Among the entries below, one stretch runs from the line that contains "Image resolution: width=550" through the line that contains "Task: Click the Remove Filter icon". Repeat that stretch exactly, ends included, and only that.

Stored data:
□ □ □ □

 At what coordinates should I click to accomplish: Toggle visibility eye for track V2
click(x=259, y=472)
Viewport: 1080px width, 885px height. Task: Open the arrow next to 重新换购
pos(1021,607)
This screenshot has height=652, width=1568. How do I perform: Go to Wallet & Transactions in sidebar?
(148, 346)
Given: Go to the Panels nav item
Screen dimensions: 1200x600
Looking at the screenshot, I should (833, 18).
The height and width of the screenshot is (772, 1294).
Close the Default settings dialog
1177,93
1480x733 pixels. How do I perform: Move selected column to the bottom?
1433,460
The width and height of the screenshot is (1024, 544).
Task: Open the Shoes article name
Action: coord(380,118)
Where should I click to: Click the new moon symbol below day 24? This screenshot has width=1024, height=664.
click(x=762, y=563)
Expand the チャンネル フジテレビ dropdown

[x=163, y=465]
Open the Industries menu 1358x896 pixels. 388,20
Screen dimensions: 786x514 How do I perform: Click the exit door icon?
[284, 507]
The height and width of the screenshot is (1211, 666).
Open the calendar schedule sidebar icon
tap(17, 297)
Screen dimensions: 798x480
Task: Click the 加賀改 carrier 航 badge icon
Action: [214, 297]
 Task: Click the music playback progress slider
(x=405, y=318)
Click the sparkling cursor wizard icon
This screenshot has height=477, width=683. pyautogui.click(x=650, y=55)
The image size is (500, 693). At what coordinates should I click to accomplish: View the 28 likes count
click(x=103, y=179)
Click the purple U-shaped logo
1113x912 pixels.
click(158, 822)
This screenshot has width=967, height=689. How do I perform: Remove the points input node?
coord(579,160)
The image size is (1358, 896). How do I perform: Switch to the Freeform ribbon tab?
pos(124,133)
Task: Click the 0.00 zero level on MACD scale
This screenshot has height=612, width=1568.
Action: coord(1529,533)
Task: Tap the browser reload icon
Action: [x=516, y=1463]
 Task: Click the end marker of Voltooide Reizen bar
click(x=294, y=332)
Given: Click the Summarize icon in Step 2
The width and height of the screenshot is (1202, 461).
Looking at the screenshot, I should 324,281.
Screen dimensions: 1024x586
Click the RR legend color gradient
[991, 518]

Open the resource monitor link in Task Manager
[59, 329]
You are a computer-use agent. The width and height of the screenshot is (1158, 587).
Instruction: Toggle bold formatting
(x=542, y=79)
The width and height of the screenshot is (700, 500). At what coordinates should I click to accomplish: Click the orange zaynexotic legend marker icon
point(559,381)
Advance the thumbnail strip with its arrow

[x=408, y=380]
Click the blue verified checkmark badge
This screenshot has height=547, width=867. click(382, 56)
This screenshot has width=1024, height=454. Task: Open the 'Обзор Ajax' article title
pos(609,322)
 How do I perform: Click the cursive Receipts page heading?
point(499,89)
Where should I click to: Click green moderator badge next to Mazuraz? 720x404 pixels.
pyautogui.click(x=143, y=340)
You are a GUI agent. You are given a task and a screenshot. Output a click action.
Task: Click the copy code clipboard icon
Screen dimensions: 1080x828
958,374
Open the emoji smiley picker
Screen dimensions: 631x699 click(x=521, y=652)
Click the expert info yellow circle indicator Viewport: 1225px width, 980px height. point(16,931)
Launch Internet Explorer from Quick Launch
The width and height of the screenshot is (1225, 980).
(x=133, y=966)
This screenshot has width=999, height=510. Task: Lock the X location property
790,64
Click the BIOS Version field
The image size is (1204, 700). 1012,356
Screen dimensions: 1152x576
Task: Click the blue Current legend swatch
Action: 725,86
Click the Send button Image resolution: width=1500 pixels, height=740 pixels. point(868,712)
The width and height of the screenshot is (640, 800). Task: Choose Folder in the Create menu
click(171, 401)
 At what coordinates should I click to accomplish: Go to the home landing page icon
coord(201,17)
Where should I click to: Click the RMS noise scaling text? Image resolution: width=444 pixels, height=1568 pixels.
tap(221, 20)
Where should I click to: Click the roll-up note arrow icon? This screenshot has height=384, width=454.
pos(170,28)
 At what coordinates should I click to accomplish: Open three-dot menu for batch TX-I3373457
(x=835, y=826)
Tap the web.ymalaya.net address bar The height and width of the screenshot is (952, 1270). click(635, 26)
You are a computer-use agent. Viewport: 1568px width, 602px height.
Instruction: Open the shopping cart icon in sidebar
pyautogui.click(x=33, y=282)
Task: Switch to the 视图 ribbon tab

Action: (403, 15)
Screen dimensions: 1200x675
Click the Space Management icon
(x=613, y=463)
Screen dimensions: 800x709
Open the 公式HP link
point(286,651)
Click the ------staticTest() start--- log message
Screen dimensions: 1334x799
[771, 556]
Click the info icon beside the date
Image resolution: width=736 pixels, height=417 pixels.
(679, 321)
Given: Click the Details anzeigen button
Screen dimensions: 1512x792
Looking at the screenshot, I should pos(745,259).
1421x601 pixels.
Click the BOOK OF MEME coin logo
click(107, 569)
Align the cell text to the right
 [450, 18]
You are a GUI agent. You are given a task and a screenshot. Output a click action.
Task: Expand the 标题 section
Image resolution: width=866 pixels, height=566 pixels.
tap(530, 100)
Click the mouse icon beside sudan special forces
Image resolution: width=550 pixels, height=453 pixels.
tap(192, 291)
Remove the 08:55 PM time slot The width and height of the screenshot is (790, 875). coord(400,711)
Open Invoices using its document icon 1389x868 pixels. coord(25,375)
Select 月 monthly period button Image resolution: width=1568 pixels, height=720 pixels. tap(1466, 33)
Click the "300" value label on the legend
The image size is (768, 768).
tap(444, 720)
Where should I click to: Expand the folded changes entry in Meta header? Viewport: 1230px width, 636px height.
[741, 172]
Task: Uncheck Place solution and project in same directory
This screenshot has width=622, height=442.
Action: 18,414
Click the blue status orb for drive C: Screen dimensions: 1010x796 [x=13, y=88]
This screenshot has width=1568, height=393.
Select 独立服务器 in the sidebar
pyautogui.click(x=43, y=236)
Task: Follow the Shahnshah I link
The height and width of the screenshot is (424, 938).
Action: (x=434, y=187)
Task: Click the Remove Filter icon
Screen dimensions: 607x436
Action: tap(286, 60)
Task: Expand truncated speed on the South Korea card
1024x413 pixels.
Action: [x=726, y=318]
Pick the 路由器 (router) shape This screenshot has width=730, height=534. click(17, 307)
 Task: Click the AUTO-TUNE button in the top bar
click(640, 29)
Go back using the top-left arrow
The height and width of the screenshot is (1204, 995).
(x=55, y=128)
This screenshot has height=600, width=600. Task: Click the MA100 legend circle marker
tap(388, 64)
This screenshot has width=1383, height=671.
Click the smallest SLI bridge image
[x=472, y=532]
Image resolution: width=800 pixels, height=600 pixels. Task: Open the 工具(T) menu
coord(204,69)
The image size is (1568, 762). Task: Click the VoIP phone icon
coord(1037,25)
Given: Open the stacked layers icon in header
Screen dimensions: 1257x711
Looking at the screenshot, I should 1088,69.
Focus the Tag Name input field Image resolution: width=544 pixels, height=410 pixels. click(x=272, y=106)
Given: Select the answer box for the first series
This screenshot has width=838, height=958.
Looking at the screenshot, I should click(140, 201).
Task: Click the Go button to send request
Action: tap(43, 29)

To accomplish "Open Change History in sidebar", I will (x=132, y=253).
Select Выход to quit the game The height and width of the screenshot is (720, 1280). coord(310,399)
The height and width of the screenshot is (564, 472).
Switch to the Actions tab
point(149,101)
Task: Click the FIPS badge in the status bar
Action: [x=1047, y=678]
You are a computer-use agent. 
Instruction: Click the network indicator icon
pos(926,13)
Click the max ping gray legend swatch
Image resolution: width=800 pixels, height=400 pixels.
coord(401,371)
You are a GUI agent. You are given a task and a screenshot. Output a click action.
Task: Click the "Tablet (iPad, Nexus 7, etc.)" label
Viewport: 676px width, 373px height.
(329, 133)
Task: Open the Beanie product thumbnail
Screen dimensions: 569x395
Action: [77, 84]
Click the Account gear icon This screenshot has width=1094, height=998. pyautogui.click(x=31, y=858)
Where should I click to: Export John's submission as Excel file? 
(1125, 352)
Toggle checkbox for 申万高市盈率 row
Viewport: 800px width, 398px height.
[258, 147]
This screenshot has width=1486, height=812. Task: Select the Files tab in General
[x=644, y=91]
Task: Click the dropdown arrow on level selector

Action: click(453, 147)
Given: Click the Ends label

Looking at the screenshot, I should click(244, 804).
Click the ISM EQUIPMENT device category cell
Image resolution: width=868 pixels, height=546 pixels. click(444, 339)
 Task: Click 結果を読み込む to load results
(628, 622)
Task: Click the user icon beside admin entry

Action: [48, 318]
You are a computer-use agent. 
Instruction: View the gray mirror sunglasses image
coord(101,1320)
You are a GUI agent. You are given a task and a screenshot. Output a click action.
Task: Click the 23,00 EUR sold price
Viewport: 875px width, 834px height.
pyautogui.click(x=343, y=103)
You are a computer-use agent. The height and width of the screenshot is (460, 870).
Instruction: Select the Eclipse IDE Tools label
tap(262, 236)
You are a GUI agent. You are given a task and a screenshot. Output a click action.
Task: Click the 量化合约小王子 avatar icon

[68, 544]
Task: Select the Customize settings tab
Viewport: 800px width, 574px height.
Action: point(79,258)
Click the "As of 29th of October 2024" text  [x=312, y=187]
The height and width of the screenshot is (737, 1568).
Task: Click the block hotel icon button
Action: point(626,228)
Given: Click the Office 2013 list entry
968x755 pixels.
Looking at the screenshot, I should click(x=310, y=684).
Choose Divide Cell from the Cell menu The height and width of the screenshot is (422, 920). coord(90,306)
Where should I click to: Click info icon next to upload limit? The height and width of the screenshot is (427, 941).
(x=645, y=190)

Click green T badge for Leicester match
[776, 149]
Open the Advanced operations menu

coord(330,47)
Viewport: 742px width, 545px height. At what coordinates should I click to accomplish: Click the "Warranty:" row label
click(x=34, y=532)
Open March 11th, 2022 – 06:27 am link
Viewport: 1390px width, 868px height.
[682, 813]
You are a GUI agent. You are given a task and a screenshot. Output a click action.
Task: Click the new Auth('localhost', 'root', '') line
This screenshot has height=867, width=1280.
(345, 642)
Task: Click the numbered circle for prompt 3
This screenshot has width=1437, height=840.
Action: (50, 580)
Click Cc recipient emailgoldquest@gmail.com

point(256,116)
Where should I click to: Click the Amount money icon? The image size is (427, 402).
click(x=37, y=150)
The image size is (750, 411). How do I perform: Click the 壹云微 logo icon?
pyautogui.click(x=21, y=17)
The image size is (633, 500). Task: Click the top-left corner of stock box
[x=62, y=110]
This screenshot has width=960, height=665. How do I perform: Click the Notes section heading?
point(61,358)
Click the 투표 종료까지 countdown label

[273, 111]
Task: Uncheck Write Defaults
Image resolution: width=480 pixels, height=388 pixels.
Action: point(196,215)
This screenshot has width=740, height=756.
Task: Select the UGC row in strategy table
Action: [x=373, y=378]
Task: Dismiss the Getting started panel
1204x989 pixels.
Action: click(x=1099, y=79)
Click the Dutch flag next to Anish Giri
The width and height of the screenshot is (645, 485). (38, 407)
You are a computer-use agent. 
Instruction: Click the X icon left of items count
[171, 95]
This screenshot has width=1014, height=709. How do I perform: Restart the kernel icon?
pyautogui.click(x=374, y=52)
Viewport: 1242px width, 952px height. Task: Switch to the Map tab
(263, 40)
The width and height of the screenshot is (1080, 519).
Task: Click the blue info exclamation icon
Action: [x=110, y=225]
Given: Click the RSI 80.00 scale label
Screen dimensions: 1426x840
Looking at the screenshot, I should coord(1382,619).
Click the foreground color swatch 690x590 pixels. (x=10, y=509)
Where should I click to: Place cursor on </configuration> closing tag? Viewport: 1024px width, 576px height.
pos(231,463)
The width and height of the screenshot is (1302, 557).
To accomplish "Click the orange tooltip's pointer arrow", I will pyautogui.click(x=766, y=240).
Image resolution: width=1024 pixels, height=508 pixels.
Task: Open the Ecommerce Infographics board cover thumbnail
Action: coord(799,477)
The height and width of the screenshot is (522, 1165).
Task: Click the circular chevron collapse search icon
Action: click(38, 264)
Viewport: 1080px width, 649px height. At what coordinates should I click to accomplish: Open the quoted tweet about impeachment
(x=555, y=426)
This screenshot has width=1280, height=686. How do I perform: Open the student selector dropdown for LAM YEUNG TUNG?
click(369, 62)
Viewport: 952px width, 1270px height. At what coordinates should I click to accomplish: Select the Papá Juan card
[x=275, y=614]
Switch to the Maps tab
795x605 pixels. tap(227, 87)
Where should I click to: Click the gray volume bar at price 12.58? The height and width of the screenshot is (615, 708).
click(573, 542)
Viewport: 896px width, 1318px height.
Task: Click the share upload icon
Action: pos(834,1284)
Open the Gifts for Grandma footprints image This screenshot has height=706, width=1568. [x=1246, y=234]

□ □ □ □

### Response to the task
Image resolution: width=550 pixels, height=453 pixels.
tap(192, 291)
Remove the 08:55 PM time slot The width and height of the screenshot is (790, 875). coord(400,711)
Open Invoices using its document icon 1389x868 pixels. coord(25,375)
Select 月 monthly period button Image resolution: width=1568 pixels, height=720 pixels. tap(1466, 33)
Click the "300" value label on the legend
The image size is (768, 768).
tap(444, 720)
Where should I click to: Expand the folded changes entry in Meta header? Viewport: 1230px width, 636px height.
[741, 172]
Task: Uncheck Place solution and project in same directory
This screenshot has width=622, height=442.
Action: 18,414
Click the blue status orb for drive C: Screen dimensions: 1010x796 [x=13, y=88]
This screenshot has width=1568, height=393.
Select 独立服务器 in the sidebar
pyautogui.click(x=43, y=236)
Task: Follow the Shahnshah I link
The height and width of the screenshot is (424, 938).
Action: (x=434, y=187)
Task: Click the Remove Filter icon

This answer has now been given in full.